WORK ITEM
Reproduce each entry below exactly as it appears.

Stored data entries:
*** Block opens ***

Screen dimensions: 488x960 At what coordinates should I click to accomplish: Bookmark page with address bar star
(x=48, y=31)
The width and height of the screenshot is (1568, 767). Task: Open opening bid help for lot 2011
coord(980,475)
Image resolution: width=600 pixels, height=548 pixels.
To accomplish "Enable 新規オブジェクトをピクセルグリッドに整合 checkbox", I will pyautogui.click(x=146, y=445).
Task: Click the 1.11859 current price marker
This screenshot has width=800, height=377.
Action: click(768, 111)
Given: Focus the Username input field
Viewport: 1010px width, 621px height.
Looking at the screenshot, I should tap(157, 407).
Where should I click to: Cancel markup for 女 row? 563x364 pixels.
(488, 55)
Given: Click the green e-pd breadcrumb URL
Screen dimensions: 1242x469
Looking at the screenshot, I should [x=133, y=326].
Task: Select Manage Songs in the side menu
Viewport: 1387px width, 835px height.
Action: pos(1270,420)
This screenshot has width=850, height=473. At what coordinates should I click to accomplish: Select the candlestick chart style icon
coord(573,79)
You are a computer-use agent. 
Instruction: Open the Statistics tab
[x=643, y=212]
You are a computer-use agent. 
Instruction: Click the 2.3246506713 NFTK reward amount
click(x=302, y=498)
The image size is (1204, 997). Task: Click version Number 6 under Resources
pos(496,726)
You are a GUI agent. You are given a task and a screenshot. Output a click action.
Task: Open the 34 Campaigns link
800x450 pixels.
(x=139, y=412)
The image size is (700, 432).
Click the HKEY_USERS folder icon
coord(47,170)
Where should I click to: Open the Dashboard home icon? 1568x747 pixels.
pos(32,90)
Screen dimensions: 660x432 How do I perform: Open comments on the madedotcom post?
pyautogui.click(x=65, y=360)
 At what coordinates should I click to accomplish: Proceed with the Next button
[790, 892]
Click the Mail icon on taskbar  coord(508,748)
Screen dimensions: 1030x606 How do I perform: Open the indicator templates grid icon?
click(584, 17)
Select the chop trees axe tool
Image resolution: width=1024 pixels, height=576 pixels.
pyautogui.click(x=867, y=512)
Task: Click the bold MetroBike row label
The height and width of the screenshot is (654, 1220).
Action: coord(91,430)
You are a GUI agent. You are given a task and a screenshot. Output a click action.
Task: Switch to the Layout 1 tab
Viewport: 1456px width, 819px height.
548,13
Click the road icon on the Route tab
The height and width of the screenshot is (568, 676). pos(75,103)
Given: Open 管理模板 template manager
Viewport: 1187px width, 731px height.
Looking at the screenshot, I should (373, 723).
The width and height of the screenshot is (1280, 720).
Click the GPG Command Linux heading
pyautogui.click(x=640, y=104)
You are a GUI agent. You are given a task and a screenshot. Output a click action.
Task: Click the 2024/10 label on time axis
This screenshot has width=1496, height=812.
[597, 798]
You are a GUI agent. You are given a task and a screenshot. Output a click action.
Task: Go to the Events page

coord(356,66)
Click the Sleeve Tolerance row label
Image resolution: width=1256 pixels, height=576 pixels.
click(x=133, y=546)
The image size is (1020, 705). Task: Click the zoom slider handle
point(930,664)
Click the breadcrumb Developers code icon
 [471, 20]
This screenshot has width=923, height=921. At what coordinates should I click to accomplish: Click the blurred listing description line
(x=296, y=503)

*** Block closes ***

TASK ANSWER
Screen dimensions: 488x960 At what coordinates should I click to accomplish: Bookmark page with address bar star
(x=48, y=31)
The width and height of the screenshot is (1568, 767). Task: Open opening bid help for lot 2011
coord(980,475)
Image resolution: width=600 pixels, height=548 pixels.
To accomplish "Enable 新規オブジェクトをピクセルグリッドに整合 checkbox", I will pyautogui.click(x=146, y=445).
Task: Click the 1.11859 current price marker
This screenshot has width=800, height=377.
Action: click(768, 111)
Given: Focus the Username input field
Viewport: 1010px width, 621px height.
Looking at the screenshot, I should tap(157, 407).
Where should I click to: Cancel markup for 女 row? 563x364 pixels.
(488, 55)
Given: Click the green e-pd breadcrumb URL
Screen dimensions: 1242x469
Looking at the screenshot, I should [x=133, y=326].
Task: Select Manage Songs in the side menu
Viewport: 1387px width, 835px height.
Action: pos(1270,420)
This screenshot has width=850, height=473. At what coordinates should I click to accomplish: Select the candlestick chart style icon
coord(573,79)
You are a computer-use agent. 
Instruction: Open the Statistics tab
[x=643, y=212]
You are a computer-use agent. 
Instruction: Click the 2.3246506713 NFTK reward amount
click(x=302, y=498)
The image size is (1204, 997). Task: Click version Number 6 under Resources
pos(496,726)
You are a GUI agent. You are given a task and a screenshot. Output a click action.
Task: Open the 34 Campaigns link
800x450 pixels.
(x=139, y=412)
The image size is (700, 432).
Click the HKEY_USERS folder icon
coord(47,170)
Where should I click to: Open the Dashboard home icon? 1568x747 pixels.
pos(32,90)
Screen dimensions: 660x432 How do I perform: Open comments on the madedotcom post?
pyautogui.click(x=65, y=360)
 At what coordinates should I click to accomplish: Proceed with the Next button
[790, 892]
Click the Mail icon on taskbar  coord(508,748)
Screen dimensions: 1030x606 How do I perform: Open the indicator templates grid icon?
click(584, 17)
Select the chop trees axe tool
Image resolution: width=1024 pixels, height=576 pixels.
pyautogui.click(x=867, y=512)
Task: Click the bold MetroBike row label
The height and width of the screenshot is (654, 1220).
Action: coord(91,430)
You are a GUI agent. You are given a task and a screenshot. Output a click action.
Task: Switch to the Layout 1 tab
Viewport: 1456px width, 819px height.
548,13
Click the road icon on the Route tab
The height and width of the screenshot is (568, 676). pos(75,103)
Given: Open 管理模板 template manager
Viewport: 1187px width, 731px height.
Looking at the screenshot, I should (373, 723).
The width and height of the screenshot is (1280, 720).
Click the GPG Command Linux heading
pyautogui.click(x=640, y=104)
You are a GUI agent. You are given a task and a screenshot. Output a click action.
Task: Click the 2024/10 label on time axis
This screenshot has width=1496, height=812.
[597, 798]
You are a GUI agent. You are given a task and a screenshot. Output a click action.
Task: Go to the Events page

coord(356,66)
Click the Sleeve Tolerance row label
Image resolution: width=1256 pixels, height=576 pixels.
click(x=133, y=546)
The image size is (1020, 705). Task: Click the zoom slider handle
point(930,664)
Click the breadcrumb Developers code icon
 [471, 20]
This screenshot has width=923, height=921. At what coordinates should I click to accomplish: Click the blurred listing description line
(x=296, y=503)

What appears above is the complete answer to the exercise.